== Segment start ==
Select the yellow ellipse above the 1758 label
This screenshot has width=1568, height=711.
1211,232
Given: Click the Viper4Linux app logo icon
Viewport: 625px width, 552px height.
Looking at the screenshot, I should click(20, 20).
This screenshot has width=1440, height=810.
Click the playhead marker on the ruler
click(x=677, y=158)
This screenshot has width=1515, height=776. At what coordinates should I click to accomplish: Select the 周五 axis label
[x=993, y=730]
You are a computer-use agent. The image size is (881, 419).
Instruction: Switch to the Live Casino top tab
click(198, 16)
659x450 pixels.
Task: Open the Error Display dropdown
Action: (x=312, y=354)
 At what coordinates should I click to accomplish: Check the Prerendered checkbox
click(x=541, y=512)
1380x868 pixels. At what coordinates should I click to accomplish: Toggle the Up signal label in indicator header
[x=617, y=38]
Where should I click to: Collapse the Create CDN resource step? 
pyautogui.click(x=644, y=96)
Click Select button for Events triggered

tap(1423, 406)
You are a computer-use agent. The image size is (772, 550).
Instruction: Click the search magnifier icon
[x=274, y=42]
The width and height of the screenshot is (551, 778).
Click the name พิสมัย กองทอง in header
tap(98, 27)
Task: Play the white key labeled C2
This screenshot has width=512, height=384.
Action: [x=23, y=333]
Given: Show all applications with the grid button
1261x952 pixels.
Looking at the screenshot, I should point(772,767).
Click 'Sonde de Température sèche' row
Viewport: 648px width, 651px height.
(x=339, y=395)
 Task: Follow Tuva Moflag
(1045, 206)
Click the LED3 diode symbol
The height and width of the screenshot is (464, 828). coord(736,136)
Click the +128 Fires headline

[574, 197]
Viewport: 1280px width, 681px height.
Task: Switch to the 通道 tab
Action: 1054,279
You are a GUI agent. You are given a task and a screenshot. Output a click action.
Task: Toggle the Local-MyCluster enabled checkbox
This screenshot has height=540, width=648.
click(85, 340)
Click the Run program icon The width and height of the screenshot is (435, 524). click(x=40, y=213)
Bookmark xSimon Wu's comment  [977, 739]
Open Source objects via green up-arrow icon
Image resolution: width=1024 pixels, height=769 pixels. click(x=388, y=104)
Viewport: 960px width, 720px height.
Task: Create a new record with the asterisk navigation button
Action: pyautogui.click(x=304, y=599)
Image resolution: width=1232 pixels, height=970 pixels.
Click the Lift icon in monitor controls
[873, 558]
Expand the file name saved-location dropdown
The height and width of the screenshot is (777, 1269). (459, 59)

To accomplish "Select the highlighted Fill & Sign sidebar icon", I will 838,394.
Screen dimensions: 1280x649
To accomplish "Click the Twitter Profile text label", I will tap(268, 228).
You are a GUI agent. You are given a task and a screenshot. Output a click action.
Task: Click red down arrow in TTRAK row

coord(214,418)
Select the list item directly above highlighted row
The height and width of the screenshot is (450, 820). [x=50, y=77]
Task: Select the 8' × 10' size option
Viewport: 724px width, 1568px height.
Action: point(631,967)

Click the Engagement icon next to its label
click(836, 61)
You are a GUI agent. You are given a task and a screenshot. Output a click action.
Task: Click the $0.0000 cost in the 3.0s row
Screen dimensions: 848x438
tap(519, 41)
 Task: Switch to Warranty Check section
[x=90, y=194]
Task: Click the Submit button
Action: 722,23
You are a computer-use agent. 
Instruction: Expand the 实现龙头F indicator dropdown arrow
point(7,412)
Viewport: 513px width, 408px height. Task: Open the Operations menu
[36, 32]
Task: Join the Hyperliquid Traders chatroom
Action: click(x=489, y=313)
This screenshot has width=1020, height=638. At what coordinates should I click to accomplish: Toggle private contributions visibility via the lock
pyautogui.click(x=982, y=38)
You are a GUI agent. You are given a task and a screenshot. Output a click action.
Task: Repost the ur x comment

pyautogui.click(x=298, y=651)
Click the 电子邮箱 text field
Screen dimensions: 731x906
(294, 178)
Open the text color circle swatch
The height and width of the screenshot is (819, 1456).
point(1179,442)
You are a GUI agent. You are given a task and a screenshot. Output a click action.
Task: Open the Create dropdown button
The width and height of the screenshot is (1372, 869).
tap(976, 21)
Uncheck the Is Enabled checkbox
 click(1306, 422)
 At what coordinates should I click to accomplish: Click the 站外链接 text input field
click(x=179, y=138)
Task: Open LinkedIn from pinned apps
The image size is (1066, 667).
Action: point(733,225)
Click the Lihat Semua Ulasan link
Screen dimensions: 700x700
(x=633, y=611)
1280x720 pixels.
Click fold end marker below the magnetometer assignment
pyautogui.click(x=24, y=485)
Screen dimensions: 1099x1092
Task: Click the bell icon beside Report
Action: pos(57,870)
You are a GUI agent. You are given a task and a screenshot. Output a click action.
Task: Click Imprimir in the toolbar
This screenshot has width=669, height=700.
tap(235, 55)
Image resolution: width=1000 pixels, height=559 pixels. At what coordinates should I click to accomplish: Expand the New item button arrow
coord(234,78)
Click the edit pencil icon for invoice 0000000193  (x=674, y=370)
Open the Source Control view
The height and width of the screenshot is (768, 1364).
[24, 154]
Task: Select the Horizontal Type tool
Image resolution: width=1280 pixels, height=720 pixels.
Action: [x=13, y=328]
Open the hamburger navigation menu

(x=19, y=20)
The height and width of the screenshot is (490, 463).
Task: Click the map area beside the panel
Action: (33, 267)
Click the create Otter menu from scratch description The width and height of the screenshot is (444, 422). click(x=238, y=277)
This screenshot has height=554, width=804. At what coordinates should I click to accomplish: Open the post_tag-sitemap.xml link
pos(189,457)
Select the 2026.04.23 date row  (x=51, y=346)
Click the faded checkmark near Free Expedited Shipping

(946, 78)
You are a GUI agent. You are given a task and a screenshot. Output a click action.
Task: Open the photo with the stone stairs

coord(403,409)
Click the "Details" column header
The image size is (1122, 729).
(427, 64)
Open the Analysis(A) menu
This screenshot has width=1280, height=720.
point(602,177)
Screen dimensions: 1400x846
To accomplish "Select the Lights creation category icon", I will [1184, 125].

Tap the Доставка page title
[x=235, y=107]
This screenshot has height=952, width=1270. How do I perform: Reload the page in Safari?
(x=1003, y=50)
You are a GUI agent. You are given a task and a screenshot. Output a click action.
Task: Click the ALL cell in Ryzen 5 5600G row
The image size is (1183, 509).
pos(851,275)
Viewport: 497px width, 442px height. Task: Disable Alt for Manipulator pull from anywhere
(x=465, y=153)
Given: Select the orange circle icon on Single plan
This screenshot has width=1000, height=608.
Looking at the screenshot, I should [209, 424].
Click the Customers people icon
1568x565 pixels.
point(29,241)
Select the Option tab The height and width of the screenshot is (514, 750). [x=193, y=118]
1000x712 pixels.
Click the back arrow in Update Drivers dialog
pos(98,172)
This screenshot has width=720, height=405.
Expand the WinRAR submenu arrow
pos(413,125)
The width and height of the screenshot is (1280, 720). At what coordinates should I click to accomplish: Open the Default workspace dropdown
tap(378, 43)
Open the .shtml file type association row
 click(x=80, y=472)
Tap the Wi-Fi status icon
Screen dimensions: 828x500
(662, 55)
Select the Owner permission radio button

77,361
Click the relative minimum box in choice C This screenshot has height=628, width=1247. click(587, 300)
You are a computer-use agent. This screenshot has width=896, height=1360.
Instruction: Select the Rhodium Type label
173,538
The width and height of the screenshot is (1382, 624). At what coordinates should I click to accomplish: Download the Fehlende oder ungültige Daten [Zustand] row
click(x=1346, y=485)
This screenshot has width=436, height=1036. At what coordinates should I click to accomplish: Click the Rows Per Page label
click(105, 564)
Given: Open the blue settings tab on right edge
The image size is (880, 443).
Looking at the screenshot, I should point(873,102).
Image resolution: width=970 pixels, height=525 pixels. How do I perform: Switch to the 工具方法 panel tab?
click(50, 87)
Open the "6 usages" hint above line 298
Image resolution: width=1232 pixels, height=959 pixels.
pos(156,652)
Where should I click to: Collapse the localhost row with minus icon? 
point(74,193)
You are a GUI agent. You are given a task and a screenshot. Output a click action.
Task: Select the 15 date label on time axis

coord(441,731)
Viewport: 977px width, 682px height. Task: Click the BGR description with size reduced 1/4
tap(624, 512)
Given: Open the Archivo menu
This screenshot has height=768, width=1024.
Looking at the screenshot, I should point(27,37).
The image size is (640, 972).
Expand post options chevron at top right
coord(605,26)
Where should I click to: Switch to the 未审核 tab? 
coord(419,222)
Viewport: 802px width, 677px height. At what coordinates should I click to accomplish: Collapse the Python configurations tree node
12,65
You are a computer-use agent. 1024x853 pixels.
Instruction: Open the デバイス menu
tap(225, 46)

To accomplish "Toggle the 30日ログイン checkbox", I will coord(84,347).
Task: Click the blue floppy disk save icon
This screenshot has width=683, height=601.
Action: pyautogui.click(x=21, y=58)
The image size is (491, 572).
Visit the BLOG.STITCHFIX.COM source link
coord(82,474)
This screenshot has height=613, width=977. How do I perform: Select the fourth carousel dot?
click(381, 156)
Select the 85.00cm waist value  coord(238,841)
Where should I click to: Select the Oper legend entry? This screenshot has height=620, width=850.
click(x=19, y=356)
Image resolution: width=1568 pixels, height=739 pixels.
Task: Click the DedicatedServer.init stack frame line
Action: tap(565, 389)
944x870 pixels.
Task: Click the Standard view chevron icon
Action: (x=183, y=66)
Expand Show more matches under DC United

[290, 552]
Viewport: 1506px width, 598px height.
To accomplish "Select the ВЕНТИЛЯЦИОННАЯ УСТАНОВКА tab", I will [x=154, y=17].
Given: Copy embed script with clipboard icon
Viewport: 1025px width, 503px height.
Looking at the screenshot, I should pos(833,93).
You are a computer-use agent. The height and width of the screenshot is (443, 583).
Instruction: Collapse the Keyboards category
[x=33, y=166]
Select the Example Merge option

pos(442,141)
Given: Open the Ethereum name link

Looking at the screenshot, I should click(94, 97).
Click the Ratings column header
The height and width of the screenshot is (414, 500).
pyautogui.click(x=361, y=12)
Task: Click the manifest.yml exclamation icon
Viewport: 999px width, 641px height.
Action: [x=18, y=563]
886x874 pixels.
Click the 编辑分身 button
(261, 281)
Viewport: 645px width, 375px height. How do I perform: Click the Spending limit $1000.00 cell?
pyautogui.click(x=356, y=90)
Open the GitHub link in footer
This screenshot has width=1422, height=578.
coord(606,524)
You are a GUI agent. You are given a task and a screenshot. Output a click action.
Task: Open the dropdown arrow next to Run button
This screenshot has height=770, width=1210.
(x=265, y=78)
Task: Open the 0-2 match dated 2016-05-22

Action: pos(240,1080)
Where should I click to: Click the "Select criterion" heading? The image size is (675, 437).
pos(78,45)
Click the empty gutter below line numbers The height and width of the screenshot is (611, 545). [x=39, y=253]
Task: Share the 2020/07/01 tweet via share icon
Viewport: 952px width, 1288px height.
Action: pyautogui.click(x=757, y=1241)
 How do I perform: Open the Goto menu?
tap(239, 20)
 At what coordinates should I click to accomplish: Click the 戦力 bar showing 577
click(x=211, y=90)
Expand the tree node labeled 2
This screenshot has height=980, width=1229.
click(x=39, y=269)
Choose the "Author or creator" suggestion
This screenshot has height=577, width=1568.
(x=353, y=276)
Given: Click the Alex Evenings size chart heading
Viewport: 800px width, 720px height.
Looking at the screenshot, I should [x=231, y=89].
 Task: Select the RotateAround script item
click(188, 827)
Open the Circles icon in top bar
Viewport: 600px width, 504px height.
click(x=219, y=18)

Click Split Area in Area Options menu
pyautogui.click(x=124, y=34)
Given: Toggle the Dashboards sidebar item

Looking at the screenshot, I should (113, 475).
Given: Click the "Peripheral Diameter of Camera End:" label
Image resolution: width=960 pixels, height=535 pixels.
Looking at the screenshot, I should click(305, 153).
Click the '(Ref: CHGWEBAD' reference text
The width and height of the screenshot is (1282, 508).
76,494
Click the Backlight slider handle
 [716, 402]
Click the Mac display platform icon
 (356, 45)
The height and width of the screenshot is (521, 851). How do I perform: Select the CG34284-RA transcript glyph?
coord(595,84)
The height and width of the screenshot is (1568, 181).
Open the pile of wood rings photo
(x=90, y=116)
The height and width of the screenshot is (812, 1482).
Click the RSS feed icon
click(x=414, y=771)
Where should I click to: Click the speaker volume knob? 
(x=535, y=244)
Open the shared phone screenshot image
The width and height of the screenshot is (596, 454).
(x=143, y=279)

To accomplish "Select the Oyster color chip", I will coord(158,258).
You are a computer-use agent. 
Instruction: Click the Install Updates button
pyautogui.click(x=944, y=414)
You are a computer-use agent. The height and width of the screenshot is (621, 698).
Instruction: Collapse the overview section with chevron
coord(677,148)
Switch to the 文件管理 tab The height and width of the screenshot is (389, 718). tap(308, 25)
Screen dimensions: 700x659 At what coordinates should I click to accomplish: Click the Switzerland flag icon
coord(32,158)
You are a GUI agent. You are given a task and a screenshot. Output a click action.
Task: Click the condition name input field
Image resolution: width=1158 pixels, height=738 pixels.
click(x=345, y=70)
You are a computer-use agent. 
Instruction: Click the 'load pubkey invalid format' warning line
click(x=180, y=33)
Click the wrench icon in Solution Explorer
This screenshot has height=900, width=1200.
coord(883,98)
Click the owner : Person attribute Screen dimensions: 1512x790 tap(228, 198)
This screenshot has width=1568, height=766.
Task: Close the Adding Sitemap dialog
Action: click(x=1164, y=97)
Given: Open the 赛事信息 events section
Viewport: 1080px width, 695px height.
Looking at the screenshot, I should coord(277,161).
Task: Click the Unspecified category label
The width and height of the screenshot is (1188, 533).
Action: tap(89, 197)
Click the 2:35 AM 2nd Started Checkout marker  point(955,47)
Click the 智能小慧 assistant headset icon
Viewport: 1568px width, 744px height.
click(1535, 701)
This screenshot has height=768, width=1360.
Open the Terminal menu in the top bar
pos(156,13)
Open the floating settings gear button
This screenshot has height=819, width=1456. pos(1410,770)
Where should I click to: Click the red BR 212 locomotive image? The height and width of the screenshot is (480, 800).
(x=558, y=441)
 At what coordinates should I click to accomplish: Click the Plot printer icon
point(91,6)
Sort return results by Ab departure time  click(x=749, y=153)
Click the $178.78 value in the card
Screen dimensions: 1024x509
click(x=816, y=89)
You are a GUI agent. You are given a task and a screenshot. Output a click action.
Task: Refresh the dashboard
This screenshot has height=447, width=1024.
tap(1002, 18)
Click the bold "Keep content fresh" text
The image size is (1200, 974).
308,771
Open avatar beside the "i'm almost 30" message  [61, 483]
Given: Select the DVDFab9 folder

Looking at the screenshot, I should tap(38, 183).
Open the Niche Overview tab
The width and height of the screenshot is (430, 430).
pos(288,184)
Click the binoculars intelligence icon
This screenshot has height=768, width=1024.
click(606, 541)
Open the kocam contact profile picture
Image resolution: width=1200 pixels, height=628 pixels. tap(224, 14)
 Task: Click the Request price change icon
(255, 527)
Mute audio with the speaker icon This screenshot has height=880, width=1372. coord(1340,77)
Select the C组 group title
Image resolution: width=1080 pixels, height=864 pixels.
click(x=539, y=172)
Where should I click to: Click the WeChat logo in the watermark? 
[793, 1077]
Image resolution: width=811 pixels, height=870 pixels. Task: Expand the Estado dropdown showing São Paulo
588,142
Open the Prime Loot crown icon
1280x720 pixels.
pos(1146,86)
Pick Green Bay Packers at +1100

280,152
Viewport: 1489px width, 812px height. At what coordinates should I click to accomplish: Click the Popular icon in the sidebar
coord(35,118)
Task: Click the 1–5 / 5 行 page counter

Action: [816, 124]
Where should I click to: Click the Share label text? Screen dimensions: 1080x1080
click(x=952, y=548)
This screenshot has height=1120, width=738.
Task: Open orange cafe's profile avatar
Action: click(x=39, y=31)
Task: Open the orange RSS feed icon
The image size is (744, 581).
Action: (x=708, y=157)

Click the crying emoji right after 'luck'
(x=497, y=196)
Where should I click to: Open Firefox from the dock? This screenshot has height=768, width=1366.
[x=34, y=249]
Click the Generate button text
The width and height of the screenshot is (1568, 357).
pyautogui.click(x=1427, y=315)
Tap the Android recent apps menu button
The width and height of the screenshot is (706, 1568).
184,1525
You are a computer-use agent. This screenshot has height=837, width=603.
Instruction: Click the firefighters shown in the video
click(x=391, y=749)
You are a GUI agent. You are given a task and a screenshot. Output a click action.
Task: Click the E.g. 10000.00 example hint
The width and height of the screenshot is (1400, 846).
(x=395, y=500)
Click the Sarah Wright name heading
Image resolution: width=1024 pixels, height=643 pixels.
== Segment end ==
▶ **ASSIGNED TASK**: What you give back must be the stretch above, starting at the line with "Switch to the 文件管理" and ending at the line with "Task: Click the condition name input field", copied exactly.

▶ **RESPONSE AREA**:
Switch to the 文件管理 tab The height and width of the screenshot is (389, 718). tap(308, 25)
Screen dimensions: 700x659 At what coordinates should I click to accomplish: Click the Switzerland flag icon
coord(32,158)
You are a GUI agent. You are given a task and a screenshot. Output a click action.
Task: Click the condition name input field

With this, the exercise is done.